Round spheres, straight rods, and twisting corkscrews, bacteria come in many different shapes. The shape of bacteria is dictated by their cell wall, the strong outer barrier of the cell. As bacteria grow and multiply, they must add to their cell wall while keeping the same basic shape. The cells walls are made from long chain-like molecules via processes that are guided by protein scaffolds within the cell. Many common antibiotics, including penicillin, stop bacterial infections by interrupting the growth of cell walls.

Helicobacter pylori is a common bacterium that lives in the gut and, after many years, can cause stomach ulcers and stomach cancer. H. pylori are shaped in a twisting helix, much like a corkscrew.

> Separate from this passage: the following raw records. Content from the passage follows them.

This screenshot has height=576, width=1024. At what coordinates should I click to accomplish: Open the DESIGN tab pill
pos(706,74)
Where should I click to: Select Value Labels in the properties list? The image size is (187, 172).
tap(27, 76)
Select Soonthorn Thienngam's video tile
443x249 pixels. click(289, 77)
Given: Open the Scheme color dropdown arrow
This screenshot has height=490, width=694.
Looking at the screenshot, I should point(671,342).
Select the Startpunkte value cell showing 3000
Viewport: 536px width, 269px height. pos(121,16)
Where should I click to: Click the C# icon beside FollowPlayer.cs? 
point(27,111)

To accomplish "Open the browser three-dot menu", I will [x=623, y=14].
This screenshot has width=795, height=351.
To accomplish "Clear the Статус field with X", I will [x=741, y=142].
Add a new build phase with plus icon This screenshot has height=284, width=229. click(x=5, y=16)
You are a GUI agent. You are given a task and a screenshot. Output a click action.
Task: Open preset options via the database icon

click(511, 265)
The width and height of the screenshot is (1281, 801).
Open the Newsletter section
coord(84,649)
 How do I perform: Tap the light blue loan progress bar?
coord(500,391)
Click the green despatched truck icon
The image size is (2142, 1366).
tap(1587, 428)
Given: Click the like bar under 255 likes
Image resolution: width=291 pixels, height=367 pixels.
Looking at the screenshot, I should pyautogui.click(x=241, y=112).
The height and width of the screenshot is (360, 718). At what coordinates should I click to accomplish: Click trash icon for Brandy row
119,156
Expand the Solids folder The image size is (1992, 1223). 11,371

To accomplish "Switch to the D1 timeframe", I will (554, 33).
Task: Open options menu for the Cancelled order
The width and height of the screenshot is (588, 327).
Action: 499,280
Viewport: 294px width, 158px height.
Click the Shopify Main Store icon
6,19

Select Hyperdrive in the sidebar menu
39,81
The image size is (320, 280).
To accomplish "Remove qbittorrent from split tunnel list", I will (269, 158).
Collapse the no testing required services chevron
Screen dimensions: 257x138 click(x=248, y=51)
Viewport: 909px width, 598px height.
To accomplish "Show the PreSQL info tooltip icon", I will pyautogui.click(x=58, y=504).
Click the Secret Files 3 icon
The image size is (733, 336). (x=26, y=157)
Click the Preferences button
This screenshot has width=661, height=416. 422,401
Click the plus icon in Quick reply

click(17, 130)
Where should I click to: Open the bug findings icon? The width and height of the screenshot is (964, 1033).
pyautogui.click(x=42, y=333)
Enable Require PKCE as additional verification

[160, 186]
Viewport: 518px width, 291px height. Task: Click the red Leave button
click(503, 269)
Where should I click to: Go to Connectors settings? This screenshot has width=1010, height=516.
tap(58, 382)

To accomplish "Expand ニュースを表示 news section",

This shape helps H. pylori to take hold and colonize the stomach.

It remains unclear how H. pylori creates and maintains its helical shape. The helix is much more curved than other bacteria, and H. pylori does not have the same helpful proteins that other curved bacteria do. If H. pylori grows asymmetrically, adding more material to the cell wall on its long outer side to create a twisting helix, what controls the process?

To find out, Taylor et al. grew H. pylori cells and watched how the cell walls took shape. First, a fluorescent dye was attached to the building blocks of the cell wall or to underlying proteins that were thought to help direct its growth. The cells were then imaged in 3D, and images from hundreds of cells were reconstructed to analyze the growth patterns of the bacteria’s cell wall.

A protein called CcmA was found most often on the long side of the twisting H. pylori. When the CcmA protein was isolated in a dish, it spontaneously formed sheets and helical bundles, confirming its role as a structural scaffold for the cell wall. When CcmA was absent from the cell of H. pylori, Taylor et al. observed that the pattern of cell growth changed substantially.

This work identifies a key component directing the growth of the cell wall of H. pylori and therefore, a new target for antibiotics. Its helical shape is essential for H. pylori to infect the gut, so blocking the action of the CcmA protein may interrupt cell wall growth and prevent stomach infections.